▶ Stated task: Pull out each line in the records that contains the word "icon" and copy those lines in full.

▶ Supplied data:
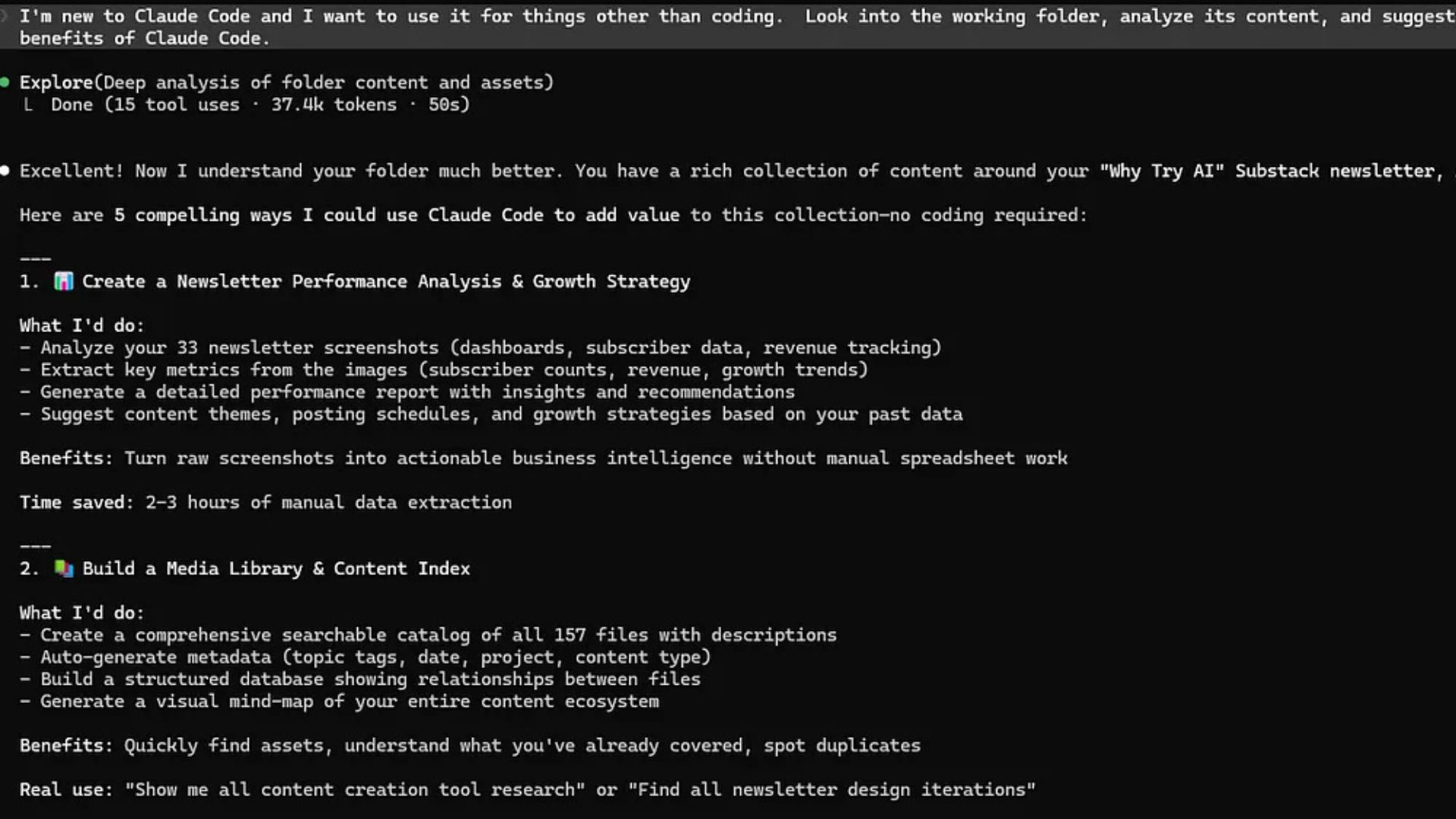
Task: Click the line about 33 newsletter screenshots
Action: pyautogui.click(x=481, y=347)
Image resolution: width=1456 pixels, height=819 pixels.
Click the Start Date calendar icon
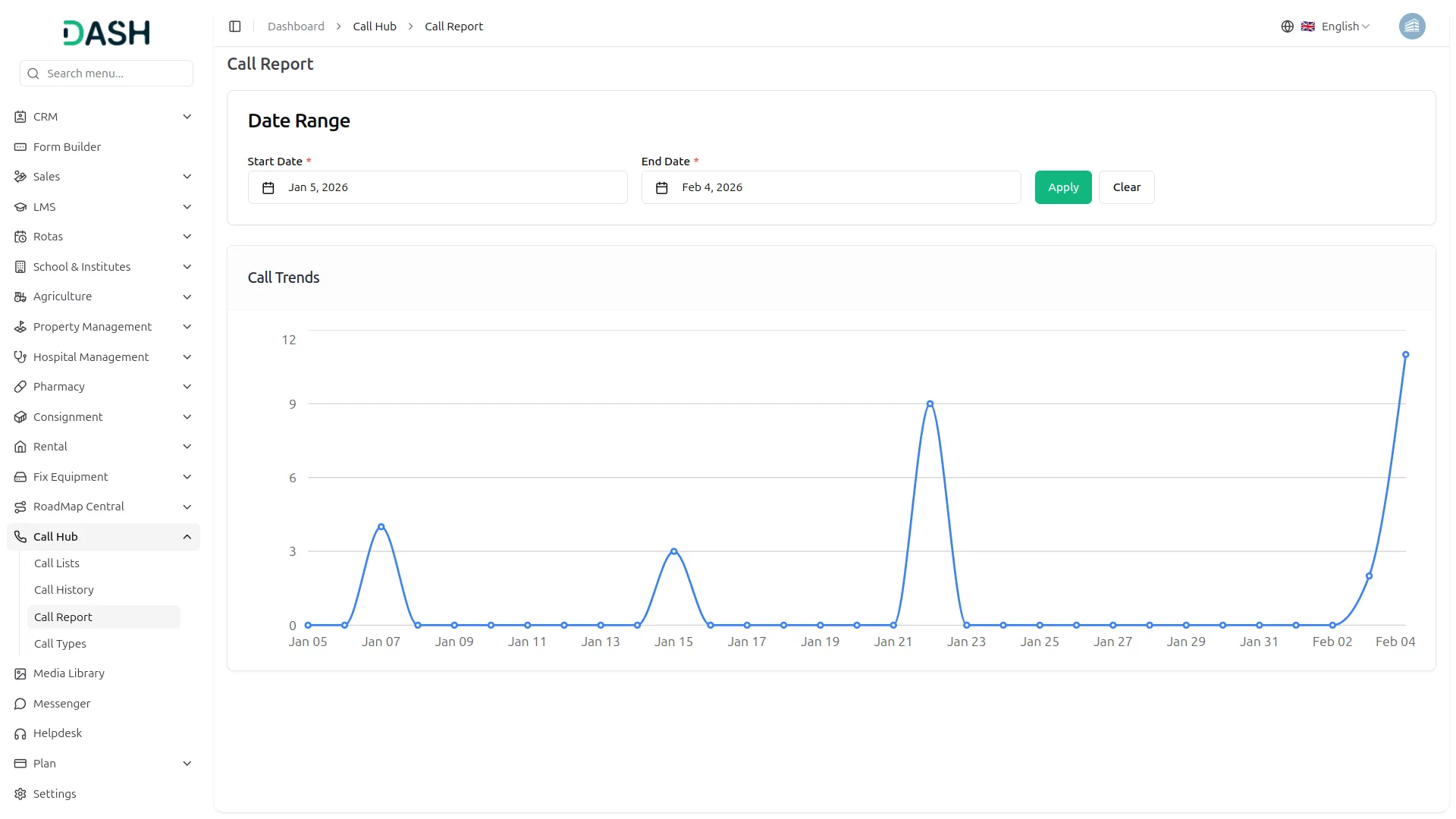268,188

...

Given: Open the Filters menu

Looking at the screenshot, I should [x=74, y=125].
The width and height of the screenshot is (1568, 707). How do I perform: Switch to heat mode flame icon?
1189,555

* * *

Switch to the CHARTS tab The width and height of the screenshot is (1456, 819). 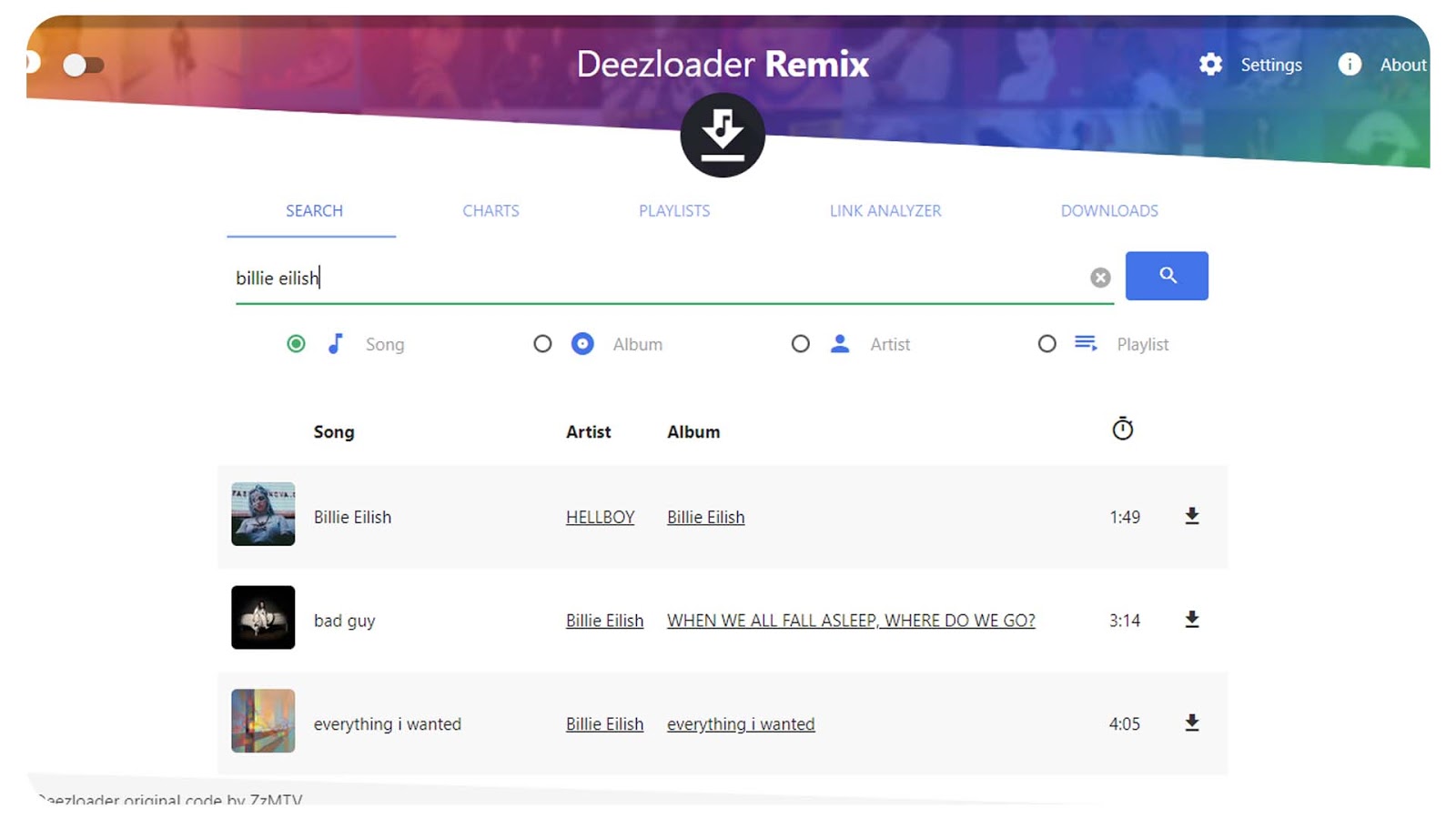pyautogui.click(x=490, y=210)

▶ Full response:
Click the Start Date calendar icon
The width and height of the screenshot is (1568, 707). How do I perform: Switch to heat mode flame icon?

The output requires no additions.